(Source text)

Why cosmetics sector can’t afford new taxes

By , March 1, 2023

Most businesses start out as small and medium enterprises (SMEs), and the cosmetics sector is no exception. What stands out is that the majority of cosmetic manufacturers are women who started their careers in the beauty industry. 

This is because the capital requirement is low, the raw materials are locally available and there is relative ease of manufacturing. 

As a result, the sector is currently dominated by women-led SMEs, but this has not limited them from expanding their operations.  

This is best demonstrated by the growth of Suzie Beauty from an SME to a thriving make-up company that was sold to Flame Tree Group. There is also Inter Beauty Products that started as an SME and later sold to L’Oréal Paris. We are also seeing many social media influencers who have ventured into building their own cosmetic brands.

(End Source text)
(Data excerpts)

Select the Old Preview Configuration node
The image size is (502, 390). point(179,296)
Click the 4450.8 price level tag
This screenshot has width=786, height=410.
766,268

(End Data excerpts)

* **Task A**:
Rewrite the paragraph of the cosmetics article that begins "This is best demonstrated" as a short bulleted list, keeping its main facts.
* **Task B**:
List every company named in the cosmetics article.
* **Task C**:
According to the cosmetics article, which company bought Inter Beauty Products?
The items that come after the cosmetics article are separate material with no connection to it.

* **Exercise answer A**:
- Suzie Beauty grew from an SME into a thriving make-up company and was sold to Flame Tree Group.
- Inter Beauty Products started as an SME and was later sold to L'Oréal Paris.
- Many social media influencers are building their own cosmetic brands.

* **Exercise answer B**:
- Suzie Beauty
- Flame Tree Group
- Inter Beauty Products
- L'Oréal Paris

* **Exercise answer C**:
L'Oréal Paris